Saved entries:
* * * * * * *
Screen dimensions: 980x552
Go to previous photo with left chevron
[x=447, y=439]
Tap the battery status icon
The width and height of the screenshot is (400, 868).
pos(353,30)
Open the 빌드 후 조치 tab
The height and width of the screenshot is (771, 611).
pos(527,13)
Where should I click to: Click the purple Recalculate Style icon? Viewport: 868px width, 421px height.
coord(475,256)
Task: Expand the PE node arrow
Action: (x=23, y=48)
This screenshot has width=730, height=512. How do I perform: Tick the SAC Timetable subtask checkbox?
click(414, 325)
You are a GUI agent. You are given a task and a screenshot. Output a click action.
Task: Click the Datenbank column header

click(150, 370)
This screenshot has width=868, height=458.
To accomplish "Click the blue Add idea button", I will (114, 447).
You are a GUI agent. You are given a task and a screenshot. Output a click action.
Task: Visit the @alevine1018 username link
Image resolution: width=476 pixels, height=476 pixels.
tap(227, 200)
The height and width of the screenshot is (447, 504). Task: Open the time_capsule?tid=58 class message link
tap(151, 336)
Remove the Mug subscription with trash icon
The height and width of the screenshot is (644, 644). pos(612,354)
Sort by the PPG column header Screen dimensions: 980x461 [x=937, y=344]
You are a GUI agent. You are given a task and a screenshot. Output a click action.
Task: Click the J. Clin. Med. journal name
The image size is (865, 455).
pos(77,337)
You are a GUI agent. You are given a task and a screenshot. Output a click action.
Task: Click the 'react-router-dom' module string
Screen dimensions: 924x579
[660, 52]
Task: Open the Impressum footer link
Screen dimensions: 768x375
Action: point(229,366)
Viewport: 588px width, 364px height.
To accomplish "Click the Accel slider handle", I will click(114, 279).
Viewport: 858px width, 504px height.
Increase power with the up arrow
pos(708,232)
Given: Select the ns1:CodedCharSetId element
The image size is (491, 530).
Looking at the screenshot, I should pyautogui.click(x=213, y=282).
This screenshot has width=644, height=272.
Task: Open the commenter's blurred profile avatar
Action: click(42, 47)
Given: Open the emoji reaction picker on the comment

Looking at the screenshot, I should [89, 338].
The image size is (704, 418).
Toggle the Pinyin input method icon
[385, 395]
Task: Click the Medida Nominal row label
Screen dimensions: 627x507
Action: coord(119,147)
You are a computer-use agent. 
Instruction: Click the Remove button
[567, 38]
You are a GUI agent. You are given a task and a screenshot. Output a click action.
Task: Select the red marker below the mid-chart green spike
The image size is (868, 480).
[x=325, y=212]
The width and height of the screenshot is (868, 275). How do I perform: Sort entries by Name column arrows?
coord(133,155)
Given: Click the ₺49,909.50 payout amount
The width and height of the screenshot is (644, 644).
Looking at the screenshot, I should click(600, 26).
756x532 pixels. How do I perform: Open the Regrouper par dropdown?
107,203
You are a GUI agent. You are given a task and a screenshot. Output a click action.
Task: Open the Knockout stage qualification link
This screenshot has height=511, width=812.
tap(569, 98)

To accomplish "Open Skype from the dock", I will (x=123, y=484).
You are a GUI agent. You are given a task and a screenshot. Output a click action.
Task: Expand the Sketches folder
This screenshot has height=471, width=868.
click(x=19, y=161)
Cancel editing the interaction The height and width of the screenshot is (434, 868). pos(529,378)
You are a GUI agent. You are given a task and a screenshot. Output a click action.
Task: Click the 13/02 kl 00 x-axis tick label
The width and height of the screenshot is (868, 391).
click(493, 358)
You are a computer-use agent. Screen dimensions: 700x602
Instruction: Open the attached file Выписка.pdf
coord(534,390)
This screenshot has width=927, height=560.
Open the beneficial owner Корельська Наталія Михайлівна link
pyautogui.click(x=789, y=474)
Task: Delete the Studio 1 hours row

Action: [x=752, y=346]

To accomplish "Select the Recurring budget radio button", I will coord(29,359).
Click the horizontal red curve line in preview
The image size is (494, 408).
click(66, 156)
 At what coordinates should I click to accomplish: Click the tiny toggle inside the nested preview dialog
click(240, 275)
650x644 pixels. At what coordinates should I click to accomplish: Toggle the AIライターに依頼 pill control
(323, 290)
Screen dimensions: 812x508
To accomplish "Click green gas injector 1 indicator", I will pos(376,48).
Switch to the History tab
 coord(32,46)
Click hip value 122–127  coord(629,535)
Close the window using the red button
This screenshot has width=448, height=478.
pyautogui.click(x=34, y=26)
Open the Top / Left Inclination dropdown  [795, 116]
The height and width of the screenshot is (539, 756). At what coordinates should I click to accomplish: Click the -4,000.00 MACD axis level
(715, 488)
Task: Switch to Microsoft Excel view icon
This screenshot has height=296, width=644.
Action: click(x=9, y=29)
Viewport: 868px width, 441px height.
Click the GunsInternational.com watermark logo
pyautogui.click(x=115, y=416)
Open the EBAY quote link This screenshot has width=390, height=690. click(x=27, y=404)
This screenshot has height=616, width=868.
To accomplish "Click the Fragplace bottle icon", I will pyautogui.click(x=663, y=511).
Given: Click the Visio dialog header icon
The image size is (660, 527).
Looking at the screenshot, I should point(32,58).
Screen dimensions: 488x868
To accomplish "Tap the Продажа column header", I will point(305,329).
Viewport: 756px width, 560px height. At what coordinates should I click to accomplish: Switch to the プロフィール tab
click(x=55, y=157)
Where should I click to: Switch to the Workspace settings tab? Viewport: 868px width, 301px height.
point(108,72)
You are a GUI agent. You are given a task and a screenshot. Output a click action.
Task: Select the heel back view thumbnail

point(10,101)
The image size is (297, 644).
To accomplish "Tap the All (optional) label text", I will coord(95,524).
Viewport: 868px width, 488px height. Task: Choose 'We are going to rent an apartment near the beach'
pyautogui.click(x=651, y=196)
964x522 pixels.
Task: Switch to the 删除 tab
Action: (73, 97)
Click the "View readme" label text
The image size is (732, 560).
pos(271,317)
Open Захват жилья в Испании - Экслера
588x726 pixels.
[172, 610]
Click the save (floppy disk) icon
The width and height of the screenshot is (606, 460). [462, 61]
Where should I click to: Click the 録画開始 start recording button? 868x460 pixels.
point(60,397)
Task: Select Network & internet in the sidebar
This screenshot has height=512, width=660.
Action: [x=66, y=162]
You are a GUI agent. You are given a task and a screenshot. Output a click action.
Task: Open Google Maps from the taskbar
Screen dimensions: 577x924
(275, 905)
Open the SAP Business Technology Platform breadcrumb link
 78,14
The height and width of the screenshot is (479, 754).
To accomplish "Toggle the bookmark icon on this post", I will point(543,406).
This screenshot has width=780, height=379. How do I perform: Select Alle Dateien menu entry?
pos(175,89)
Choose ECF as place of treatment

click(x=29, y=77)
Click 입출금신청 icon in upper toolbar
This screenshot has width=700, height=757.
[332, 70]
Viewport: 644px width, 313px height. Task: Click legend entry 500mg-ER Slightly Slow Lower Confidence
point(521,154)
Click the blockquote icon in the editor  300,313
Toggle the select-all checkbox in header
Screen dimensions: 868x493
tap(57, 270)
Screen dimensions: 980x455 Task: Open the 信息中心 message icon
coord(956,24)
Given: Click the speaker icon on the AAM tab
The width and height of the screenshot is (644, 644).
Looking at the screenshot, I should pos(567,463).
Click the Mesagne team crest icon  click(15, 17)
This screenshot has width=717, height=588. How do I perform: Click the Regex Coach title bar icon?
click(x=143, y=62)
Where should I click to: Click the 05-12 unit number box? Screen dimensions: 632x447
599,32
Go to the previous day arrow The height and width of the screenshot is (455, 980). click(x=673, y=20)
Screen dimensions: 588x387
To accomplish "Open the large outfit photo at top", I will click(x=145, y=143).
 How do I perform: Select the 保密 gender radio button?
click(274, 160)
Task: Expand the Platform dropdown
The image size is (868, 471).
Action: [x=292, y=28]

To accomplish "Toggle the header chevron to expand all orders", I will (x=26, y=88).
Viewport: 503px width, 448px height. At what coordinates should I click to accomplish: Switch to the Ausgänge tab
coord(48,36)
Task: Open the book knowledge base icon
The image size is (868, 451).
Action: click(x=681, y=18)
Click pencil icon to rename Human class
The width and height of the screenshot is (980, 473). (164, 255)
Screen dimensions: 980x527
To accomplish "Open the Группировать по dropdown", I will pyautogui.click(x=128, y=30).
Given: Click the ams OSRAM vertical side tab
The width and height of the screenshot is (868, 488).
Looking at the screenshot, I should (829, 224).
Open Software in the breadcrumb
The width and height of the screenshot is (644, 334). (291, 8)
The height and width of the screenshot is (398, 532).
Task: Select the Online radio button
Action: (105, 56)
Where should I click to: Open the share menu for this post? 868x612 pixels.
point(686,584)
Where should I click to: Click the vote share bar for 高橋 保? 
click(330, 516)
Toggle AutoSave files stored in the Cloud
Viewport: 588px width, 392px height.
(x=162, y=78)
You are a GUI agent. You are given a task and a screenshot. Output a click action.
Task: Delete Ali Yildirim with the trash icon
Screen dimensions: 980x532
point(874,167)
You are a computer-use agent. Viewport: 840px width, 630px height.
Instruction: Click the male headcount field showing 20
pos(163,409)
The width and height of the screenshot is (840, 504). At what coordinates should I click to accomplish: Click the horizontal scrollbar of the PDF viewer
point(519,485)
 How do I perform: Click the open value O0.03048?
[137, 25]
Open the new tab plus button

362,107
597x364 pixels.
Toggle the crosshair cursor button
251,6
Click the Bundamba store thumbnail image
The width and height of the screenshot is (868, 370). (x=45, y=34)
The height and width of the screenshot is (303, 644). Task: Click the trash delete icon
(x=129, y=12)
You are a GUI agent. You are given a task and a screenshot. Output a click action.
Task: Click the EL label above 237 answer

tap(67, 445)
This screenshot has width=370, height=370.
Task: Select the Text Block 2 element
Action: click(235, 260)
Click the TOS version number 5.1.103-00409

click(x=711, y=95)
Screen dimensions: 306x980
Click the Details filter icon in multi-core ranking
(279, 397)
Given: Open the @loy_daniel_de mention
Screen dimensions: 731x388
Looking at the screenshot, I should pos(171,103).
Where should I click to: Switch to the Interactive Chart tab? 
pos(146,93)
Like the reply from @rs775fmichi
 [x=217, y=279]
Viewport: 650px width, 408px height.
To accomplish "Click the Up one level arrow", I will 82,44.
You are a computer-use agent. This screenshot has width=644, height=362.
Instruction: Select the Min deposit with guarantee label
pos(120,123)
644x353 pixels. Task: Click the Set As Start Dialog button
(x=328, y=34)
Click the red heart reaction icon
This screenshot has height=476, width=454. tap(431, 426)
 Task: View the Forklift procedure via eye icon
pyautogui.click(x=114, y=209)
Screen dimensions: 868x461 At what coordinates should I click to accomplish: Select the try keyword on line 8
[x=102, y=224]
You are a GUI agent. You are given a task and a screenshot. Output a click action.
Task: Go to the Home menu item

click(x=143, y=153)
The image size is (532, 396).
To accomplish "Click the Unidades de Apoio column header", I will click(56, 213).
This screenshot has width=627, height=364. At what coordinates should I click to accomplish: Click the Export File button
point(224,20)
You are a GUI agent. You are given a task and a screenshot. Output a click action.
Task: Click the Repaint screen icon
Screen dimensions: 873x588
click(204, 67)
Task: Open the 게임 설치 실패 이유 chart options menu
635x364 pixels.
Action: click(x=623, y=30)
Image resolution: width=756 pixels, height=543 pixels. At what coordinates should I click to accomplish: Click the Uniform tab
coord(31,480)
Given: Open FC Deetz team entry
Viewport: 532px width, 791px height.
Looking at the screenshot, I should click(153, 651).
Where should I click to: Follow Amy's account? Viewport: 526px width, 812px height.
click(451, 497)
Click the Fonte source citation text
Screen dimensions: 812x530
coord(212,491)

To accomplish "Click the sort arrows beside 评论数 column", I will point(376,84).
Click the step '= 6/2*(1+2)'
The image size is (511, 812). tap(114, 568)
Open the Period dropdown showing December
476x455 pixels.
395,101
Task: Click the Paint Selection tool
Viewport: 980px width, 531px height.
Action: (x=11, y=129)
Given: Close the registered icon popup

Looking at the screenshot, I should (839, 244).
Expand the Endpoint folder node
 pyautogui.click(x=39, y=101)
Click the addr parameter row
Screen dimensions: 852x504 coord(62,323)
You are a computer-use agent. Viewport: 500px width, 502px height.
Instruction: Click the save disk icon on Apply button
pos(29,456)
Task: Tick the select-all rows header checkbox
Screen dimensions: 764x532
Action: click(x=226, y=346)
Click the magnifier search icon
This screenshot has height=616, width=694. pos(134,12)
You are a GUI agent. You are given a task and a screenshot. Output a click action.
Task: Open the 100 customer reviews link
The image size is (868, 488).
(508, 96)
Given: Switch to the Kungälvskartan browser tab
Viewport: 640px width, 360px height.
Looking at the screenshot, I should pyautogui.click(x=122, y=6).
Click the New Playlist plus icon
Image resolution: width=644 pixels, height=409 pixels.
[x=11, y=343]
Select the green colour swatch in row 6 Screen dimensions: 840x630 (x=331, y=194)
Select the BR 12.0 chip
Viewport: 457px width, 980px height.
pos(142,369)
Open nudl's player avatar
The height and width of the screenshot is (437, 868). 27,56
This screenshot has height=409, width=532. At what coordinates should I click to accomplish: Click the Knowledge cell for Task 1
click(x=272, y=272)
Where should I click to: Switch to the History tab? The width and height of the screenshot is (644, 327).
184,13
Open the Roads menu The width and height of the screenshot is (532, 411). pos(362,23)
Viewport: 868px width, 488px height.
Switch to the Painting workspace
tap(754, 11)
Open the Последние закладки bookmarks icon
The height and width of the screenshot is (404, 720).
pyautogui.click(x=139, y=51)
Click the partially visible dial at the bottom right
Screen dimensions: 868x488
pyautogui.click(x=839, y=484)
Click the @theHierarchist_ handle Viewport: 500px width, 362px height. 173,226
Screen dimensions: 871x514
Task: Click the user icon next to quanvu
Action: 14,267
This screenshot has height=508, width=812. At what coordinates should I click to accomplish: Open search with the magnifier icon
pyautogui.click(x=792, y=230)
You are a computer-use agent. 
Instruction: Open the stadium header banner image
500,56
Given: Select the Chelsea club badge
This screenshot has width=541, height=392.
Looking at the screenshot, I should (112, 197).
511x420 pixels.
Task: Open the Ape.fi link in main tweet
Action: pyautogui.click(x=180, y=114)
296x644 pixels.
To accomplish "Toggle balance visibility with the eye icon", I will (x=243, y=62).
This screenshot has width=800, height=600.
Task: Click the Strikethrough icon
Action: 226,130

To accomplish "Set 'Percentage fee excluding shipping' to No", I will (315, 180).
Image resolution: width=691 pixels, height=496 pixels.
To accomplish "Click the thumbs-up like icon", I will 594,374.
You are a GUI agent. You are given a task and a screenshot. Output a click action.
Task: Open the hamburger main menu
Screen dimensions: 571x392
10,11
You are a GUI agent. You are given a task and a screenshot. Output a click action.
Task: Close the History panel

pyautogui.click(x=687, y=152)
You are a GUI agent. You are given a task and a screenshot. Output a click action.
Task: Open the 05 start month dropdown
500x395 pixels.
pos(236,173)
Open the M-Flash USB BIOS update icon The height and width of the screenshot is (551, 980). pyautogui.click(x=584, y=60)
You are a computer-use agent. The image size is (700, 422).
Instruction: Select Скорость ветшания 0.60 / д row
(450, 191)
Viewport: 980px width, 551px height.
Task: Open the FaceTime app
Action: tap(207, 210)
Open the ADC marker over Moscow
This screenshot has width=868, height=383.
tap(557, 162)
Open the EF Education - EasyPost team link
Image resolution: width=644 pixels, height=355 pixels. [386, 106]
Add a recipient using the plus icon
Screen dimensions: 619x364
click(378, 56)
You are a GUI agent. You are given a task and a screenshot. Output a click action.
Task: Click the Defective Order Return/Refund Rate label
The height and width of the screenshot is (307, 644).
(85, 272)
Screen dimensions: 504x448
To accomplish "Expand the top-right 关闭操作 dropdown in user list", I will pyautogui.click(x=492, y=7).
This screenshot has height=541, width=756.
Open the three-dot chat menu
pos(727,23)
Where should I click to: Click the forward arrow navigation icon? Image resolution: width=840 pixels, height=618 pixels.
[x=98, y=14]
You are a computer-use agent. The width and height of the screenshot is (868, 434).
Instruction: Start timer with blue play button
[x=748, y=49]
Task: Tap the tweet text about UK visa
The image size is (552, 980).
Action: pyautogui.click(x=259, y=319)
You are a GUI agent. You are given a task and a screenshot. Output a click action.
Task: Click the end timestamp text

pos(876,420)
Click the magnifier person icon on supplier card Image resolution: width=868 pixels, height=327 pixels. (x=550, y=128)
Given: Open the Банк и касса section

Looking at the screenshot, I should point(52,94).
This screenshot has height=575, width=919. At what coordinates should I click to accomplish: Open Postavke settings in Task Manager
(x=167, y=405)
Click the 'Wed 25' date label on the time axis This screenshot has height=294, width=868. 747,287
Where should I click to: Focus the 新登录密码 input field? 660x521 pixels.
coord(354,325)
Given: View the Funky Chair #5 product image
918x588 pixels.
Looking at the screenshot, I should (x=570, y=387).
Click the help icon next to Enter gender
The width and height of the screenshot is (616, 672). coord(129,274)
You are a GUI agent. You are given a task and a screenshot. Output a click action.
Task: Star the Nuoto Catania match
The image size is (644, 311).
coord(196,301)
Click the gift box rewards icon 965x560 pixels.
* * * * * * *
YOUR ASSIGNMENT
The stretch of entries above that starts with the line containing "The image size is (868, 480)." and goes on through the line containing "Given: Click the ₺49,909.50 payout amount" is to be transcribed exactly, and no other line is to be transcribed.

EXERCISE RESPONSE
The image size is (868, 480).
[x=325, y=212]
The width and height of the screenshot is (868, 275). How do I perform: Sort entries by Name column arrows?
coord(133,155)
Given: Click the ₺49,909.50 payout amount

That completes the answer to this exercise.